Additionally, new classes of MDM2-antagonizing molecules appear sporadically, employing both new chemistry and new biochemical mechanisms of action. These new classes include peptidomimetic compounds, such as stapled peptides, and PROTAC compounds. The latter strategy, utilizing bi-specific probes composed of MDM2 antagonists and the compounds specific to additional, cancer-related molecular targets, provides very promising pre-clinical results and may contribute much to the development of future anticancer therapies.

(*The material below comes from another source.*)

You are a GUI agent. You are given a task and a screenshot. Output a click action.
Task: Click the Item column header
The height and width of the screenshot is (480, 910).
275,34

It has been initially believed, that the reactivation of p53 by antagonizing MDM2 protein will alone be sufficient to eradicate the p53^wt cancers. However, in the past decade, the growing evidence has undermined this hypothesis. While antagonists of MDM2 provide good control over the proliferation of multiple p53^wt cancer cell lines both in vitro and in vivo, it is now clear that even more than 50% of p53^wt cancer cells fail to comply with this rule [101]. Additionally, only in a subset of p53^wt cells that respond to MDM2 antagonists, the apoptosis program is induced, allowing for the successful cancer cell elimination [6,102,103]. Moreover, the induction of cell quiescence with limited cell elimination by apoptosis leads to the selection of drug-resistant clones, as first shown for nutlin-3 [104–106], and then for the more recent, clinically-evaluated MDM2 antagonists, such as SAR405838 [107,108], HDM201 [109] and RG7388 [110]. For this reasons, there is now a clear trend for the design of drug combination studies that would involve MDM2 antagonists. Such an approach gives a chance to take an advantage of the growth-inhibitory potential of the MDM2 antagonists against p53^wt cells and provide additional anti-cancer effects by targeting additional molecular targets, such as CD20, MEK 1/2, B-Raf, TK, PI3K, Bcl-2 or Bcl-xL, or by adding standard chemotherapy agents, such as doxorubicin cytarabine or 5-aza-2ʹ-deoxycytidine. Around 30% of the therapeutic patents on MDM2 antagonists that were disclosed in the years 2014–2018 cover at least one drug combination strategy for improved treatment of human cancers. These combinations are provided by combining two chemical entities in the dosing scheme, or by the chemical conjugation of the two entities, which results in bi-functional combinatorial drugs. It seems clear, that now, when several excellent MDM2-antagonizing, orally available and relatively safe compounds have been developed, the discovery of positive drug interactions will proceed and will result in new patents on the treatment regimens for anticancer therapy.

Article highlights

• The liberation of p53 activity with MDM2 antagonists provides a non-genotoxic strategy for the treatment of p53-wild type tumors.

• The progress in the development of MDM2 antagonists patented between 2014 and 2018 is reviewed.

• The optimization of multiple chemical scaffolds has led to the discovery of low picomolar MDM2 antagonists.

• Several MDM2 antagonists are currently being evaluated in clinical trials.

• The limited activity of MDM2 antagonists justifies the need for the development of synergistic combined therapies.

• New PROTAC technology has been harnessed to target MDM2 protein for degradation, or to utilize its ubiquitinating properties for the elimination of other protein targets.

This box summarizes key points contained in the article.

Declaration of interest

L. Skalniak has received Sonata Grant No. UMO-2016/21/D/NZ7/00596 from the National Science Centre, Poland. T.A. Holak has received Symphony Grant No. UMO-2014/12/W/NZ1/00457 from the National Science Centre, Poland. The authors have no other relevant affiliations or financial involvement with any organization or entity with a financial interest in or financial conflict with the subject matter or materials discussed in the manuscript apart from those disclosed.

Reviewer disclosures

Peer reviewers on this manuscript have no relevant financial or other relationships to disclose

Additional information

Funding

This research has been supported by the Sonata Grant No. UMO-2016/21/D/NZ7/00596 from the National Science Centre, Poland, and by the Symphony Grant No. UMO-2014/12/W/NZ1/00457 from the National Science Centre, Poland.